L’asile politique est une longue tradition dans notre pays, et beaucoup d’Ivoiriens ont bénéficié également du statut d’exilés ou de réfugiés politiques à l’étranger, sans que cela ne suscite débat, ou ne soulève une émotion particulière. Il n’est pas nécessaire d’instruire un procès tant de l’histoire que de l’homme, pour procéder à un examen critique des conditions de séjour du Président Blaise Compaoré en Côte d’Ivoire, et de son statut à ce titre.

Les critères de droit commun, permettant d’octroyer ces différents statuts ne sont pas réellement codifiés dans la Loi interne Ivoirienne. Aussi, ils se rattachent aux conventions internationales, ratifiées par la Côte d’Ivoire, notamment la Convention de Genève du 28 juillet 1951, complétée par le Protocole de New York (dit aussi de Bellagio) du 31 janvier 1967, et plus spécifiquement celui accordé par le HCR dans le cadre de certaines dispositions définies par l’Assemblée Générale de l’ONU. Il s’agit par cet arsenal juridique d’organiser la protection et les conditions de séjour de ceux qui en bénéficient. Des protections complémentaires ou subsidiaires peuvent être mises en œuvre, si les craintes ou menaces encourues par l’intéressé, revêtent un caractère réel, personnel, actuel et un degré de gravité élevée. Rappelons aussi, qu’il s’agit au regard des conventions internationales et multilatérales qui lient la Côte d’Ivoire, d’une obligation d’État, lorsqu’elle est saisie d’une telle demande.

Cependant, l’avantage d’une règle de droit interne permet de donner à l’État, et non à un individu, en l’occurrence à un Chef d’État, la prérogative d’apprécier la situation du bénéficiaire, et le droit d’examiner les conditions ayant conduit à cette situation. Les critères définis par la Loi sont objectifs, et fixés d’avance, de manière impersonnelle. Le droit, c’est la volonté du peuple qui s’exprime à travers sa représentation nationale, qui légifère en sa place et lieu. C’est aussi, la souveraineté du pays qui s’affirme, par sa capacité de décider, choisir, et fixer des règles de séjour. C’est aussi son droit de contrôler sur ce qui se passe sur son territoire du fait de la présence de ces réfugiés politiques sur son sol. C’est une prérogative d’État et non celle d’un individu. C’est le principe de la dépersonnalisation et de la décentralisation du pouvoir et des centres de décision, dans un État moderne et démocratique. C’est enfin, adosser l’action politique, en pareil moment, au droit. Tout le monde y gagne in fine.

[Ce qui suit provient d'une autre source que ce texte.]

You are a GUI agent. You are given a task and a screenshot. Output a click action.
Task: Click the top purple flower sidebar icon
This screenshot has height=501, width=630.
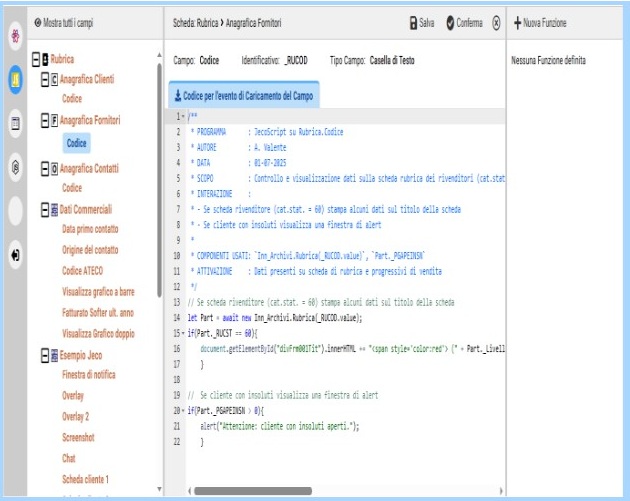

Pour revenir au Président Blaise Compaoré, nous constatons qu’il est redevenu un citoyen ordinaire, et que le statut de sa présence sur le sol Ivoirien, n’est pas défini par le droit Ivoirien. Dès lors, il apparait anormal, qu’il puisse jouir des mêmes droits et avantages que la Côte d’Ivoire accorde aux chefs d’État en exercice, lorsqu’elle les reçoit dans le cadre de ses relations politiques et diplomatiques. Il s’agit de relation d’État à État, à la charge du contribuable Ivoirien et pour l’intérêt de ce dernier. Ce n’est plus le cas du Président Blaise Compaoré, qui est accueilli en frère, beau-frère, et ami, même si l’on peut aisément présumer de son statut de réfugié politique, nécessitant une protection particulière. C’est le principe de la séparation entre relations d’État, et relations privées et personnelles.

Les avantages protocolaires et honorifiques, dont jouissent les Anciens Chefs d’État ne se justifient pas nécessairement sur une base statutaire ou réglementaire, ils relèvent du respect du à celui qui, à un moment donné, a incarné la plus haute institution d’un État, et l’a représenté au plus haut niveau à l’extérieur. Aussi, cette pratique est constante en Côte d’Ivoire et ailleurs également. Dès lors, le Président Blaise Compaoré peut jouir de considération et d’égards, de la part de la Côte d’Ivoire, sans y ajouter une dimension personnelle ou historique. La Côte d’Ivoire n’a pas à s’ingérer dans les affaires internes du Burkina-Faso, en prenant partie pour l’un contre l’autre, ou à juger du bien fondé ou pas, des évènements qui s’y sont produits.

Toutefois, la limite à cette considération, est posée par les principes de la République, au sens étymologique du mot, au sens de chose publique. Les biens matériels mis à la disposition de l’ancien président sont actuellement des biens publics. Cela pourrait changer dans le futur, mais pour l’instant c’est le cas. Or, parmi eux se rangent des symboles de la République, tel que le Palais des hôtes de Yamoussoukro. Autant dire que le principe de son accueil privé n’est pas un problème. Ce sont les conditions du séjour qui peuvent en poser, tant qu’il sera logé dans les espaces de la vie Publique et de la République, et que ses activités sur le sol Ivoirien ne seront pas encadrées par des règles de droit interne.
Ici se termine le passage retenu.